TUM & MBZUAI teach robot arm to juggle balls with optimal control
Franka Emika Panda robot learns to juggle using two-stage optimal control framework
A team from the Technical University of Munich and MBZUAI Abu Dhabi has introduced an optimal control approach for non-prehensile ball juggling using a 7-degree-of-freedom (DoF) manipulator. The key challenge in robotic juggling is dynamically stabilizing an underactuated object—since the ball cannot self-correct, stability depends entirely on forces applied by the robot. Timing is critical to continuously counteract deviations. The researchers developed a two-stage optimal control framework: first, offline computation of feasible juggling trajectories, then a real-time error correction mechanism that avoids solving optimal control problems online. The approach was validated on a Franka Emika Panda robot arm in both simulation and physical experiments.
The method handles the hybrid dynamics of impact events and continuous motion, enabling high-speed periodic juggling. The framework generalizes to other non-prehensile tasks like balancing or sliding objects. Accepted at ICRA 2026, this work pushes robotic dexterity for applications requiring precise dynamic interactions, from industrial part handling to collaborative robotics.
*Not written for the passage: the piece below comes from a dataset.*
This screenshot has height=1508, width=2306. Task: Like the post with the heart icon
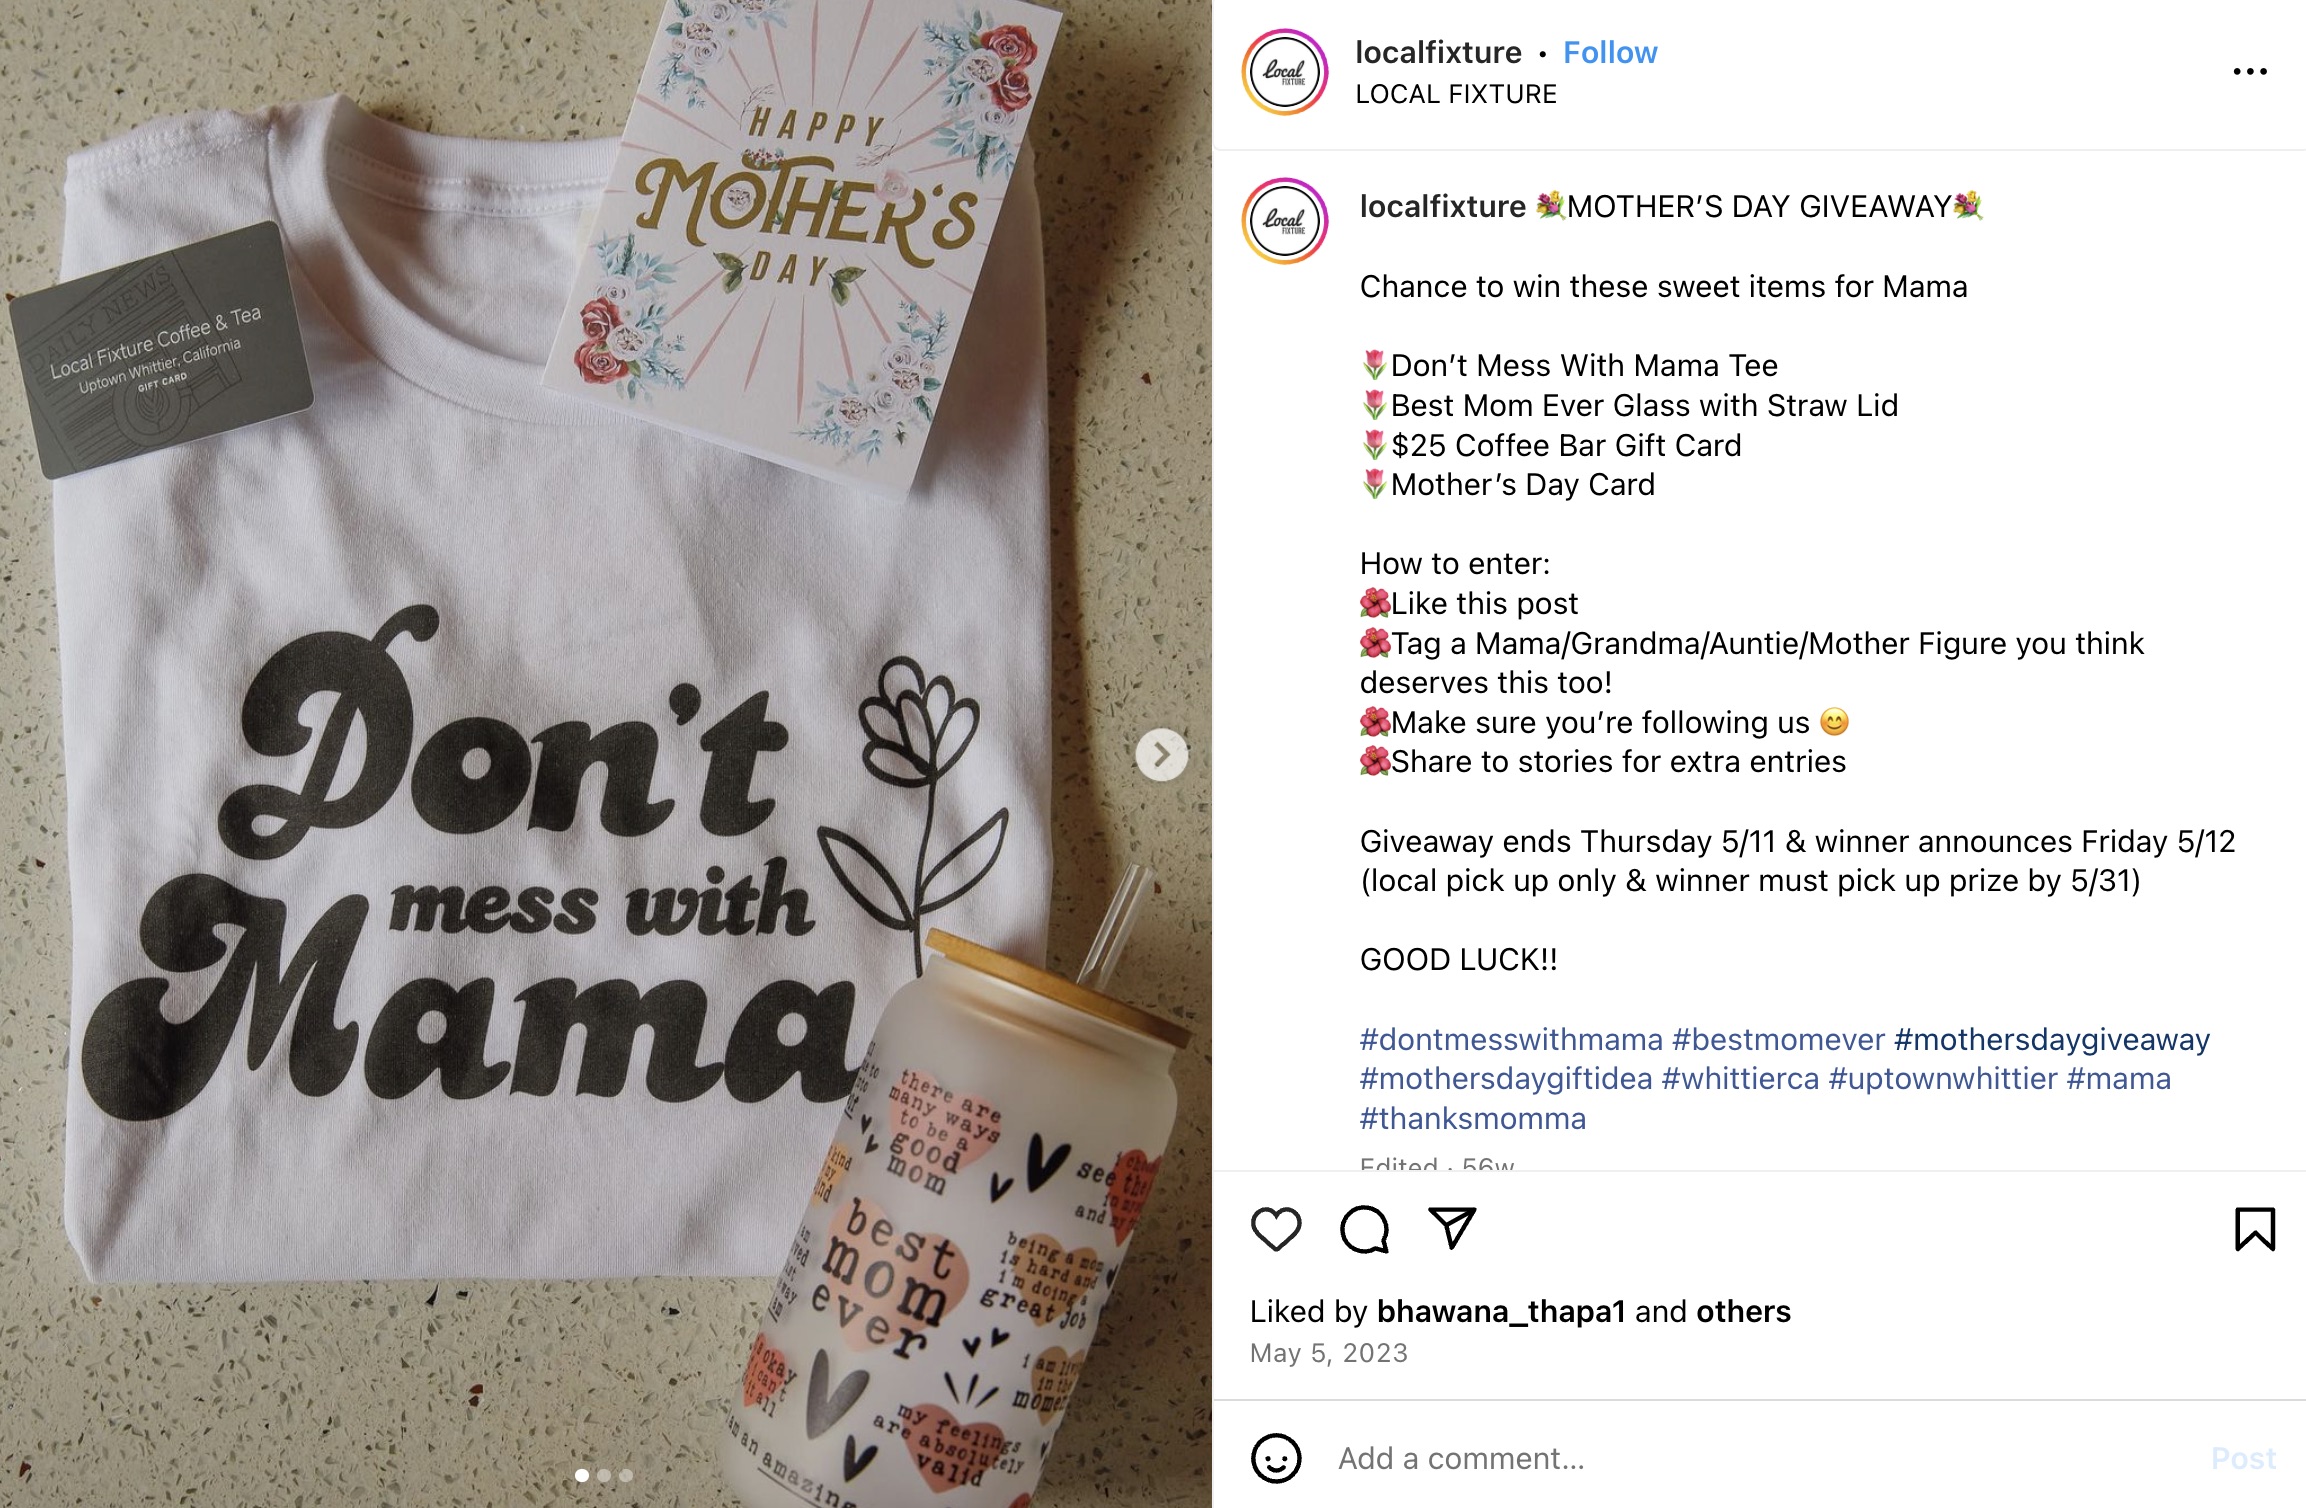1276,1229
- Two-stage optimal control framework for generating and stabilizing periodic juggling trajectories
- Demonstrated on a Franka Emika Panda 7-DoF robot arm with a tool
- Real-time error correction achieved without online optimal control computation
Why It Matters
Enables robots to perform high-speed dynamic tasks like juggling, advancing dexterous manipulation for industrial and service applications.